If we can identify the right constellation of interventions — those that build redundancy (not waste but multiple pathways to access goods and services), reduce dependence on single actors (especially the state) and enable decentralised networks with diverse access points, we can begin to design systems that work better for everyone.
The goal isn’t for the excluded to “catch up” to a so-called functioning first economy but to reimagine the system itself: one that is adaptive, inclusive and capable of learning and improving through disruption.
Anti-fragility is more than resilience — resilience is the capacity to recover from adversity and return to a previous state or baseline. Anti-fragility, by contrast, is the ability to endure stress and to grow stronger through redesign. Where resilience is about bouncing back, anti-fragility is about adapting, evolving and thriving in the face of disruption. It’s more than a mindset; it’s a design principle for innovation.
In complex, interconnected systems like those in South Africa, where instability is the rule, not the exception, we can’t afford to stop at resilience. We need to design innovative systems that improve when challenged. We should keep this in mind as we celebrate World Creativity and Innovation Day on 21 April.
Anti-fragile systems build innovation into their DNA. They are structured to experiment, fail safely and use feedback to evolve. They reduce over-reliance on single actors — especially the state — by distributing capacity across networks of local institutions, enterprises and community platforms. They create multiple access points into communities where essential services, resources and opportunities can reliably reach people, even when formal systems falter.
We already see the seeds of anti-fragile design in practice across many platforms and organisations in the country. Only a few of the examples that I have had the pleasure to engage with include:
- Unjani Clinics, with over 250 care sites, decentralise healthcare delivery by empowering black women nurse-entrepreneurs to run locally owned clinics. This reduces pressure on the public health system, creates jobs and embeds access to an alternative healthcare offering within communities.
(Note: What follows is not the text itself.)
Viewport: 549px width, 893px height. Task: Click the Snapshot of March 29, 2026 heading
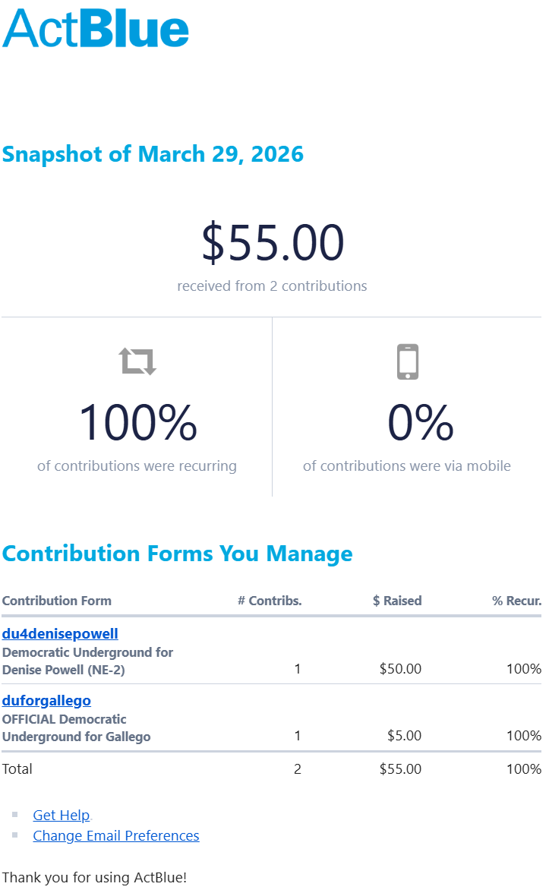(153, 154)
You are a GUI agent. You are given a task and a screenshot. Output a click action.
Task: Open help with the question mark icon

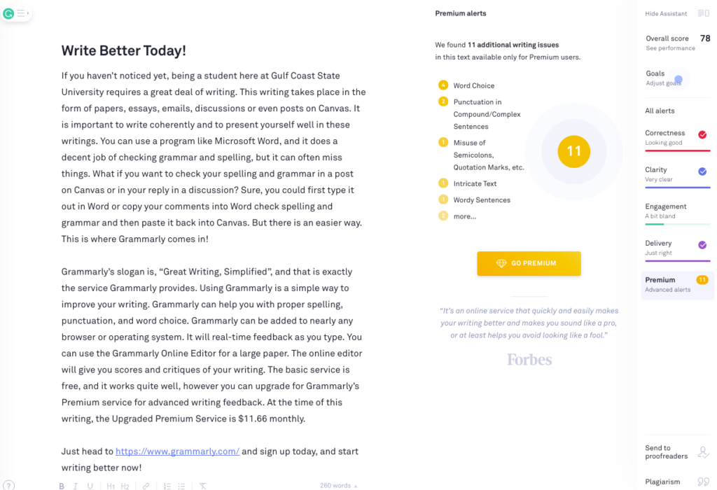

- FoodForward SA, South Africa’s largest food bank, supports over 920 000 people daily through a network of 2 500 community-based organisations. It turns systemic food waste into nutritional support for beneficiary organisations that provide services such as early childhood development to vulnerable communities, creating a circular, adaptive supply chain that flexes with demand and disruption.
- Ranyaka works in 21 townships across eight provinces, co-creating neighbourhood plans that embed local leadership, develop redundancy and interdependence across domains like land use, early learning, public safety and enterprise development.
These platforms are examples of how South Africans are not just delivering services — they are reconfiguring the architecture of service delivery. By linking private enterprise, civil society, education and government at the local level, they build systems that can absorb shocks, self-correct and grow stronger.
If we are serious about addressing inequality and building a more inclusive future, we must adopt anti-fragility as a core design logic for innovation. Not as a buzzword, but as a practical, scalable way to turn stress into strength.
That means investing in platforms that create options, decentralise capacity and harness local knowledge and intelligence. It means designing for learning, not just control. And it means building innovative systems that don’t just survive disruption but use it to get better.
Sara Grobbelaar is a professor in the Department of Industrial Engineering and a research fellow at the DSI-NRF Centre of Excellence in Scientometrics and Science, Technology and Innovation at Stellenbosch University.